(Saved entries)

§

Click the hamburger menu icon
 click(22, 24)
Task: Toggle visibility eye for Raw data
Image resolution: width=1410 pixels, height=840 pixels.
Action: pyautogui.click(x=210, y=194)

§

Exactly the lines from the one with "Task: Toggle visibility eye for Raw data" through the end of the entries, both included, should be written out, and no others.

Answer for the task:
Task: Toggle visibility eye for Raw data
Image resolution: width=1410 pixels, height=840 pixels.
Action: pyautogui.click(x=210, y=194)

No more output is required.